特集 糖尿病に合併する動脈硬化症
循環器内科専門医から診る糖尿病合併動脈硬化の病態と診療
3)循環器医が考える心血管イベント抑制のための糖尿病治療戦略
掲載誌
Angiology Frontier
Vol.15 No.3 52-56,
2016
著者名
横井 宏佳
記事体裁
抄録
疾患領域
循環器
/
糖尿病
診療科目
糖尿病・代謝・内分泌科
/
循環器内科
媒体
Angiology Frontier
Key Words
PCI,CABG,糖尿病,SGLT2阻害薬,GLP-1受容体作動薬
PCIは冠動脈の狭窄部に対する局所治療であり,CABGと同様の長期予後を獲得するためにはPCI非施行部位のプラークの安定化治療が求められる。特に糖尿病患者の冠動脈は早期よりびまん性に動脈硬化で侵されており,心血管イベント抑制のためには血糖管理に加えて冠動脈全体に対する包括的治療が必要となる。そのためには早期糖代謝異常の段階からの介入,インスリン抵抗性への介入,食後高血糖への介入,脂質異常・高血圧を含めた包括的介入が必要である。最近報告されたSGLT2阻害薬,GLP-1受容体作動薬は有意に心血管イベントを抑制した。
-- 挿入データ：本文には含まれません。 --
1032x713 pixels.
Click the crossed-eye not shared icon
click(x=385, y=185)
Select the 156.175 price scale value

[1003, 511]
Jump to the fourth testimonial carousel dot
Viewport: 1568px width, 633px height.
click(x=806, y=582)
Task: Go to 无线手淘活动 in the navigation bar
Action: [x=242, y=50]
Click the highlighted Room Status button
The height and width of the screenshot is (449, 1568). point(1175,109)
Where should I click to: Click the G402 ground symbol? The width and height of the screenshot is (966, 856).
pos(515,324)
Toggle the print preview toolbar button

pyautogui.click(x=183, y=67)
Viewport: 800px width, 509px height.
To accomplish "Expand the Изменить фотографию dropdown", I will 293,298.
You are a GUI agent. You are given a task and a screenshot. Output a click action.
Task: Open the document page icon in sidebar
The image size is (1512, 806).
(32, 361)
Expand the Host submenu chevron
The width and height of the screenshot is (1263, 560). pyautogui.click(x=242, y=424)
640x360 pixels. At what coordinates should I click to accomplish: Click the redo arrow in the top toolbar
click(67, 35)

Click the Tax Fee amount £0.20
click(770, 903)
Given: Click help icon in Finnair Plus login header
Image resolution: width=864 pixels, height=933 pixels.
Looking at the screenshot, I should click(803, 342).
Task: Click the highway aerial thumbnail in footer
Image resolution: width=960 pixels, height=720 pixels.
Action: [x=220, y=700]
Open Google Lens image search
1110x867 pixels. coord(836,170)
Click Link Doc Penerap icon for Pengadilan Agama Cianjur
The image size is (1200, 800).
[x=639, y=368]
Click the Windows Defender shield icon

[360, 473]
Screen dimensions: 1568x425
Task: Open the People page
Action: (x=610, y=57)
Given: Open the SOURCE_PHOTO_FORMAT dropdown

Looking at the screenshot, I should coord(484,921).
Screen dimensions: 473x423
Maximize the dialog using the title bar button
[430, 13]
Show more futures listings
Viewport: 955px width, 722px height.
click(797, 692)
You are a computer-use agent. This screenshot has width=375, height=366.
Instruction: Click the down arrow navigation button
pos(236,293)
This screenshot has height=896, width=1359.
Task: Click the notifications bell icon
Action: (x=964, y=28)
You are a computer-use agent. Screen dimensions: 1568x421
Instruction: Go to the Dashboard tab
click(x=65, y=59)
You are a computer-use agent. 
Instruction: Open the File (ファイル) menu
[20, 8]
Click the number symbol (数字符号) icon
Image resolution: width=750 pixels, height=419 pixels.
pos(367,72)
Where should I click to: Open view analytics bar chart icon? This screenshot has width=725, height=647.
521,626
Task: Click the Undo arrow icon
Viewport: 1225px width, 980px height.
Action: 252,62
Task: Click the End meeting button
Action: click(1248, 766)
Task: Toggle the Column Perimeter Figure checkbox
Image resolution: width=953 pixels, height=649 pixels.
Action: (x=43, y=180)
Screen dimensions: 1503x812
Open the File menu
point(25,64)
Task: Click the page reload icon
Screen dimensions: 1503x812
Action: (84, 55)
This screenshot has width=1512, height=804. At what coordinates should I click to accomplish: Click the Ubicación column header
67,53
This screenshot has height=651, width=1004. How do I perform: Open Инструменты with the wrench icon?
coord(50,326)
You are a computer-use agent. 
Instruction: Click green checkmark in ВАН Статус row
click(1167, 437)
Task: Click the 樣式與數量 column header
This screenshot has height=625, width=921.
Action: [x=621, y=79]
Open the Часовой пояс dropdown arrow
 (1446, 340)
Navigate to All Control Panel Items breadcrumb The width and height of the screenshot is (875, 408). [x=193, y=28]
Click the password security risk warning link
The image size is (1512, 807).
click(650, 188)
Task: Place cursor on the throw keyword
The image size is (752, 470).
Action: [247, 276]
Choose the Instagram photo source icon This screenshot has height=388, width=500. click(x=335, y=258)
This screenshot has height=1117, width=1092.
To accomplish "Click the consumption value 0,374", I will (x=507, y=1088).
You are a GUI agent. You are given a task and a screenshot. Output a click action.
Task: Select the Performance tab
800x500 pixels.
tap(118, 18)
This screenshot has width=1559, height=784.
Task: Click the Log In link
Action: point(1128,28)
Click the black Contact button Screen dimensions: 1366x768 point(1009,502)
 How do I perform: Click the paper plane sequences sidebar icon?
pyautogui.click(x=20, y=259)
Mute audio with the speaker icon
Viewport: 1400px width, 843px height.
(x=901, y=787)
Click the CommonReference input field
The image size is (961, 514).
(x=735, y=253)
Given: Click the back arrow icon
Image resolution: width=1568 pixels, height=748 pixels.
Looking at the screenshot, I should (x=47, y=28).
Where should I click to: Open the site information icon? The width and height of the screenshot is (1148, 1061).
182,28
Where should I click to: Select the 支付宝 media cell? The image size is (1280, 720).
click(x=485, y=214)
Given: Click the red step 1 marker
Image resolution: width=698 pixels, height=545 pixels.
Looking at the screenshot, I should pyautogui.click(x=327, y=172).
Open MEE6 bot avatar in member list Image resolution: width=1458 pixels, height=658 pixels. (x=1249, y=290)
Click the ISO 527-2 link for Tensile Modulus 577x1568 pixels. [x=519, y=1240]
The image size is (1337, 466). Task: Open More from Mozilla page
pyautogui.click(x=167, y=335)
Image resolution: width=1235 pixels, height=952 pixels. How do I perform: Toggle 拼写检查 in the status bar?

低血糖を生じない新たな血糖降下薬(SGLT2阻害薬,GLP-1受容体作動薬,DPP-4阻害薬,TZD)は,HbA1c低下作用を超えた心血管に対する保護的作用により心血管イベント抑制が期待されている。今後,心血管イベント抑制のために,どのような循環器疾患を有する糖尿病患者に,どのタイミングで,どのような組み合わせで,血糖降下薬を選択するべきか,HbA1cとは異なる視点から薬剤を選択することが循環器医に求められる。
※記事の内容は雑誌掲載時のものです。